In this series, we discuss how to integrate Python Kafka producer and consumer apps In AWS Lambda with the Glue Schema Registry. In part 1, we discuss the infrastructure and Kafka apps in detail. In this post, these apps are deployed and their behaviour is discussed.
- Part 1 – Develop Kafka Producer and Consumer Apps
- Part 2 – Deploy Kafka Apps (this post)
Fake online order data is generated by multiple Lambda functions that are invoked by an EventBridge schedule rule. The schedule is set to run every minute and the associating rule has a configurable number (e.g. 5) of targets. Each target points to the same Kafka producer Lambda function. In this way we are able to generate test data using multiple Lambda functions according to the desired volume of messages. Note that, before sending a message, the producer validates the schema and registers a new one if it is not registered yet. Then it serializes the message and sends it to the cluster.
Once messages are sent to a Kafka topic, they can be consumed by Lambda where Amazon MSK is configured as an event source. The serialized record (message key or value) includes the schema ID so that the consumer can request the schema from the schema registry (if not cached) in order to deserialize it.
The infrastructure is built by Terraform and the AWS SAM CLI is used to develop the producer Lambda function locally before deploying to AWS.
Schema Evolution Demo
Before testing the Kafka applications, I’ll quickly demonstrate how the schema registry can be used for managing and validating schemas for topic message data. Each schema can have a compatibility mode (or disabled) and the scope of changes is restricted by it. For example, the default BACKWARD mode only allows you to delete fields or add optional fields. (See the Confluent document for a quick summary.) Therefore, if we add a mandatory field to an existing schema, it will be not validated, and it fails to send a message to the topic. In order to illustrate it, I created a single node Kafka cluster using docker-compose as shown below.
Recall that the producer lambda handler has a conditional block, and it is executed when it is called as a script. If we don’t specify the environment variable of USE_MORE, it sends a messages based on the
Order class. Otherwise, a message is created from the
OrderMore class, which has an additional boolean attribute called is_prime. As the compatibility mode is set to be BACKWARD, we can expect the second round of execution will not be successful. As shown below, I executed the lambda handler twice and the second round failed with the following error, which indicates schema validation failure.
aws_schema_registry.exception.SchemaRegistryException: Schema Found but status is FAILURE
We can see the details from the schema version and the second version is marked as failed.
Note that schema versioning and validation would be more relevant to the clients that tightly link the schema and message records. However, it would still be important for a Python client in order to work together with those clients or Kafka connect.
We plan to create the orders topic with multiple partitions. Although we can use the Kafka CLI tool, it can be performed easily using Kpow. It is a Kafka monitoring and management tool, which provides a web UI. Also, it supports the Glue Schema Registry and MSK Connect out-of-box, which is quite convenient. In the docker-compose file, we added environment variables for the MSK cluster, MSK Connect and Glue Schema Registry details. Note it fails to start if the schema registry does not exist. I created the registry while I demonstrated schema evolution, or it can be created simply as shown below.
$ aws glue create-registry --registry-name customer
Once started, we can visit the UI on port 3000. The topic is created in the Topic menu by specifying the topic name and the number of partitions.
Once created, we can check details of the topic by selecting the topic from the drop-down menu.
Local Testing with SAM
To simplify development, the EventBridge permission is disabled by setting to_enable_trigger to false.
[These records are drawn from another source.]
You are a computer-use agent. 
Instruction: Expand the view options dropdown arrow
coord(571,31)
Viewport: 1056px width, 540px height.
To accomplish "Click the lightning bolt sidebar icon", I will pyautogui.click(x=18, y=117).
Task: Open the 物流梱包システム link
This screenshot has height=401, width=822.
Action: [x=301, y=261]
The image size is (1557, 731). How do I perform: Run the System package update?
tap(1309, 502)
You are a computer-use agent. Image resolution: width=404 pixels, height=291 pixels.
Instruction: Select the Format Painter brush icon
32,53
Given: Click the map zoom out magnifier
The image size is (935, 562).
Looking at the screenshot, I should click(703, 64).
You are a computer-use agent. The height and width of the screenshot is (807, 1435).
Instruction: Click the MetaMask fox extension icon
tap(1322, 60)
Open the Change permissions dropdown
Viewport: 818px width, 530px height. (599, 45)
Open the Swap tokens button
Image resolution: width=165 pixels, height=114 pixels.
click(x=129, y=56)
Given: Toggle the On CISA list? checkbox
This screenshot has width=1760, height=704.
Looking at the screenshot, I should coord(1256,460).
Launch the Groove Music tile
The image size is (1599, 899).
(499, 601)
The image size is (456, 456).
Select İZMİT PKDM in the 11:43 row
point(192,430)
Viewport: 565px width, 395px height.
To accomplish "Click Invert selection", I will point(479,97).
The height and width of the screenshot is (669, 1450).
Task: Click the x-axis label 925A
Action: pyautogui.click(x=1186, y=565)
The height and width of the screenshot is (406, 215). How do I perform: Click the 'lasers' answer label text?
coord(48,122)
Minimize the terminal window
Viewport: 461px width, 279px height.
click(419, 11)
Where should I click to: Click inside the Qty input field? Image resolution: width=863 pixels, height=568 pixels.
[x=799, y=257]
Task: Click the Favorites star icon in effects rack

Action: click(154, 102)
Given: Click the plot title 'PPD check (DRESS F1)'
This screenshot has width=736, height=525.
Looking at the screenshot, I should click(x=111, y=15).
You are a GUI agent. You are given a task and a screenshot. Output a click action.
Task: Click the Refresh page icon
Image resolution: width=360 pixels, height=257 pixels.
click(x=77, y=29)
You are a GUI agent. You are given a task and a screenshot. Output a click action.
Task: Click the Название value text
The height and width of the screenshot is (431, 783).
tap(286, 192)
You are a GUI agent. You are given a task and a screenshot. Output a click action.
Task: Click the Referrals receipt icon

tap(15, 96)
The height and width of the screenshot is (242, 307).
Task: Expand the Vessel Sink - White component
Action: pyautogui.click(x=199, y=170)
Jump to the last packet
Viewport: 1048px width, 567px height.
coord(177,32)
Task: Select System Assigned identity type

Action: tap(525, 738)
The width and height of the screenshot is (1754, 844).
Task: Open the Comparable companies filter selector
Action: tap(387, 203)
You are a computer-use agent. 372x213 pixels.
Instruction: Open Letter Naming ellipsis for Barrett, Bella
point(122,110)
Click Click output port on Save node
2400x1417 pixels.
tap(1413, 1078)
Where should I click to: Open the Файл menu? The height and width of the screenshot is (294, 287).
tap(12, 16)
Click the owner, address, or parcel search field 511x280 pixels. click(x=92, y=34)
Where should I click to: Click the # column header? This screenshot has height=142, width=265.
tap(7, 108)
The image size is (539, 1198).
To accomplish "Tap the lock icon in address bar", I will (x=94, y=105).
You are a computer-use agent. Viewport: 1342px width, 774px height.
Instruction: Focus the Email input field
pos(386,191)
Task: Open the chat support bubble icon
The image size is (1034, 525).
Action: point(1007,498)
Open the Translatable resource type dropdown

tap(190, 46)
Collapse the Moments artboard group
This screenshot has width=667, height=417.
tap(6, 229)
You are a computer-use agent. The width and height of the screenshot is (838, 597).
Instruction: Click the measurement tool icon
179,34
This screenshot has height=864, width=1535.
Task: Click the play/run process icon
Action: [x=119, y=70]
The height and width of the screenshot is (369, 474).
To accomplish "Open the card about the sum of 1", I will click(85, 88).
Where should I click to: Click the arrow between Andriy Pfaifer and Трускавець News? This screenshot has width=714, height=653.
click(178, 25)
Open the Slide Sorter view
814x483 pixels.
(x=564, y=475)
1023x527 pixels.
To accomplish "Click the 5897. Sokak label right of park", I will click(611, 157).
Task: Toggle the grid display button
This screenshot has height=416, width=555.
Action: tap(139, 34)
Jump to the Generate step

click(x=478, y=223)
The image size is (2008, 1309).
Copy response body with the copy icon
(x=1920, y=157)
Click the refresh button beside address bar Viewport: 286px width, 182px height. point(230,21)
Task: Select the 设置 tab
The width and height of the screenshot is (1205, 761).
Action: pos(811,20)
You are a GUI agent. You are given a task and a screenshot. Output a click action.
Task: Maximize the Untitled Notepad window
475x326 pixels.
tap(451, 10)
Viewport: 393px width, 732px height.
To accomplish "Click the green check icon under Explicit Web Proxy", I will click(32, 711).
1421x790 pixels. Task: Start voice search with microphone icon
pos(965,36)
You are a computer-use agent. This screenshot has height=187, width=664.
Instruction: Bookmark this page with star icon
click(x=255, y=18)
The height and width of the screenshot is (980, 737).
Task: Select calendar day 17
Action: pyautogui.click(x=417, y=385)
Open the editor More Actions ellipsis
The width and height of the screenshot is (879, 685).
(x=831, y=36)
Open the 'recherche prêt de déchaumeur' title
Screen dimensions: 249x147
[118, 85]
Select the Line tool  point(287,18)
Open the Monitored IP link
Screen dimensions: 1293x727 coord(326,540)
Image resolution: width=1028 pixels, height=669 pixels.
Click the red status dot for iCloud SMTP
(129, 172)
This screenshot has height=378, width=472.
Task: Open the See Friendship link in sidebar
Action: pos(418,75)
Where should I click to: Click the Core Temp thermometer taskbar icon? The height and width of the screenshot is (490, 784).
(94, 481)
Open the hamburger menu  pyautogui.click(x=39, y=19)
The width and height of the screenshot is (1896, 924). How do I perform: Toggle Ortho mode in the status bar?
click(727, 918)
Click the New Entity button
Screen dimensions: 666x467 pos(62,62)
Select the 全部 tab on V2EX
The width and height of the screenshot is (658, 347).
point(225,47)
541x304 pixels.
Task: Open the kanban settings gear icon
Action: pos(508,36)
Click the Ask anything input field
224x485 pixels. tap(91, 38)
Also, it is shortened to loop before it gets stopped by reducing max_run_sec to 10.
The Lambda function can be built with the SAM build command while specifying the hook name as terraform and enabling beta features. Once completed, it stores the build artifacts and template in the
We can invoke the Lambda function locally using the SAM local invoke command. The Lambda function is invoked in a Docker container and the invocation logs are printed in the terminal as shown below. Note that we should be connected to the VPN server in order to send messages into the MSK cluster, which is deployed in private subnets.
Once completed, we can check the value schema (orders-value) is created in the Kpow UI as shown below.
We can check the messages. In order to check them correctly, we need to select AVRO as the value deserializer and glue1 as the schema registry.
Kafka App Deployment
Now we can deploy the Kafka applications using Terraform as usual after resetting the configuration variables. Once deployed, we can see that the scheduler rule has 5 targets of the same Lambda function.
We can see the Lambda consumer parses the consumer records correctly in CloudWatch logs.
Schema registry provides a centralized repository for managing and validating schemas for topic message data. In AWS, the Glue Schema Registry supports features to manage and enforce schemas on data streaming applications using convenient integrations with a range of AWS services. In this series, we discuss how to integrate Python Kafka producer and consumer apps in AWS Lambda with the Glue Schema Registry. In this post, the Kafka apps are deployed and their behaviour is discussed.